Chérif Kouachi, 32 ans (gauche), et son frère Saïd, 34 ans, responsables de l'attentat contre Charlie Hebdo ont été abattus vendredi à Paris. AFP PHOTO / FRENCH POLICE

Saïd et Chérif Kouachi, accusés de la tuerie contre Charlie Hebdo, étaient "frères d'armes" et de sang. Le phénomène est fréquent en terrorisme, selon les experts, car l'émulation fraternelle renforce l'idéologie et garantit davantage aux attentats d'aboutir.

"L'histoire du terrorisme regorge de frères et sœurs opérant ensemble", explique à l'AFP John Horgan, professeur en criminologie. "C'est très fréquent" et recherché par les organisations jihadistes.
Il y avait trois paires de frères parmi les 19 pirates de l'air du 11 Septembre 2001. Il y a eu les frères Qazi, qui pensaient faire exploser une bombe à New York. Il y a eu Mohammed Merah, qui a attaqué une école juive à Toulouse, et son frère arrêté pour complicité. Il y a eu les trois frères Duka incarcérés à vie aux Etats-Unis pour complot contre une base militaire...

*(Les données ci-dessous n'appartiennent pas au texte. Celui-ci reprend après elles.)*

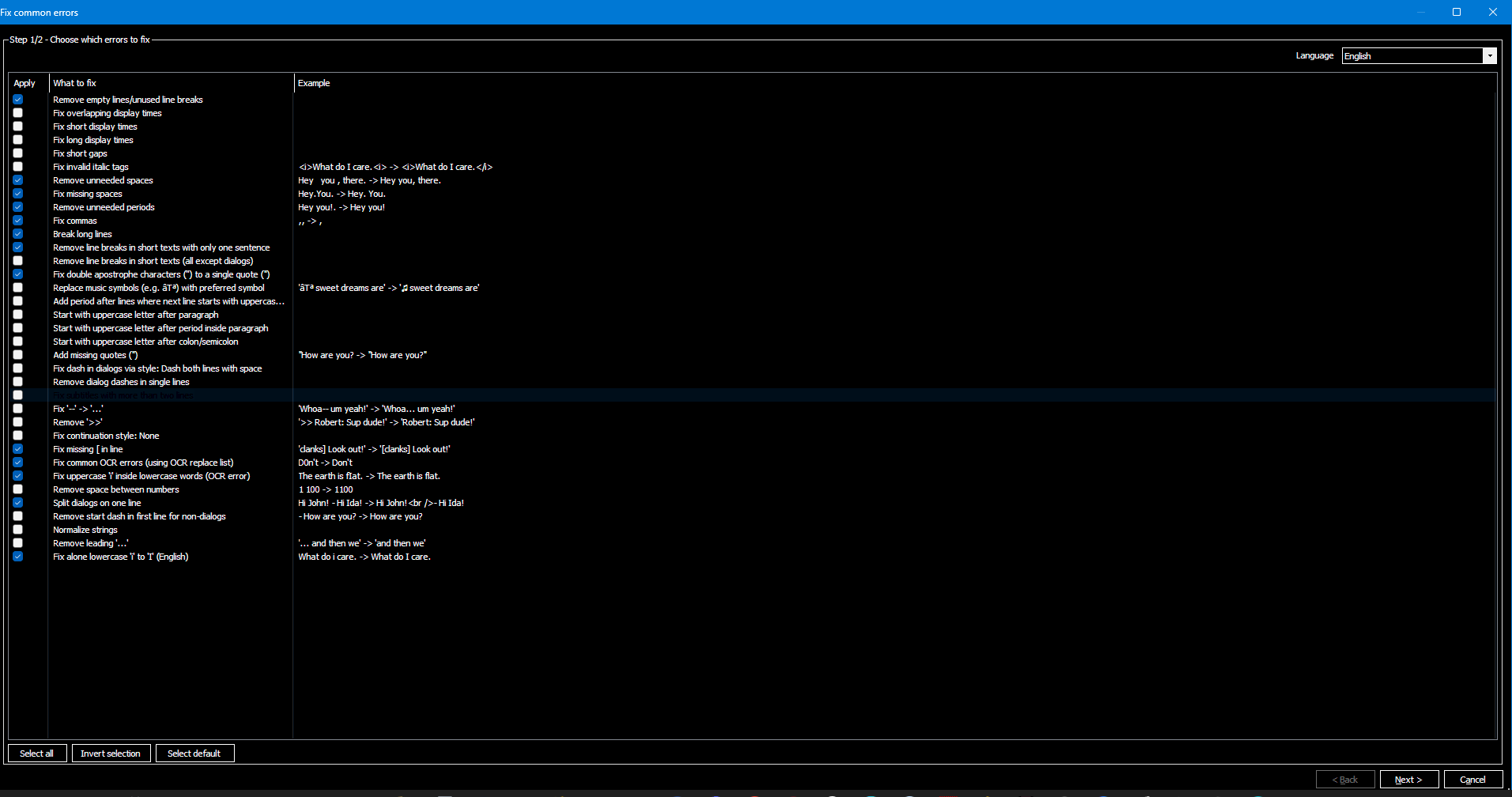Disable "Fix alone lowercase 'i' to 'I'"
The height and width of the screenshot is (797, 1512).
tap(17, 556)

"Nous avons plein d'exemples à travers tout le spectre du terrorisme en Indonésie, en Irlande du Nord, au Proche-Orient (...) C'est en fait beaucoup plus commun qu'on ne le pense", ajoute M. Horgan, psychologue et directeur du centre des études sur le terrorisme et la sécurité à la Pennsylvania State University.

Plus récemment, les frères Tsnarnaev ont été accusés de l'attentat contre le marathon de Boston, dont le plus jeune comparaît en ce moment et risque la peine de mort. Et puis les deux frères Larmond ont été arrêtés vendredi au Canada, sur des soupçons de terrorisme.

Ce sont ces mêmes liens de sang qui ont abouti à l'équipée meurtrière de Paris.
Saïd Kouachi, l'aîné de 34 ans, et Chérif, son cadet de deux ans, ont fait irruption dans la rédaction du magazine satirique français, mercredi, et ont abattu de sang froid douze personnes, avant d'être tués par la police au bout d'une traque de près de 48 heures.

(Lire aussi : Anciens et nouveaux suspects jihadistes : les services français submergés)

 

"Bulle hermétique"
"Ensemble, ils formaient une bulle hermétique, une molécule d'extrémisme", observe Arie Kruglanski, professeur en psychologie à l'Université du Maryland, chercheur en terrorisme et violence. Entre frères et sœurs, "il y a une connexion sociale qui renforce les réalités (...) et les idéologies, car ils sont proches l'un de l'autre", explique l'expert à l'AFP.

Les frères Kouachi "ont été en contact avec l'idéologie du jihad (...) et ont renforcé l'objectif du terrorisme: devenir un héros et atteindre la gloire et le prestige". Tous deux sur la liste noire américaine du terrorisme, Saïd, 34 ans, s'était entraîné au maniement des armes au Yémen, tandis que Chérif, son cadet de deux ans, voulait rejoindre le jihad en Irak.
En général, l'aîné influence le plus jeune, selon les psychologues. Mais dans le cas des frères Kouachi, il semble que Chérif ait été le plus radicalisé, arrêté alors qu'il s'envolait vers l'Irak puis endoctriné en prison par une figure de l'islam radical.

 

(Lire aussi : Plutôt Aqpa que l'EI pour les jihadistes français ?)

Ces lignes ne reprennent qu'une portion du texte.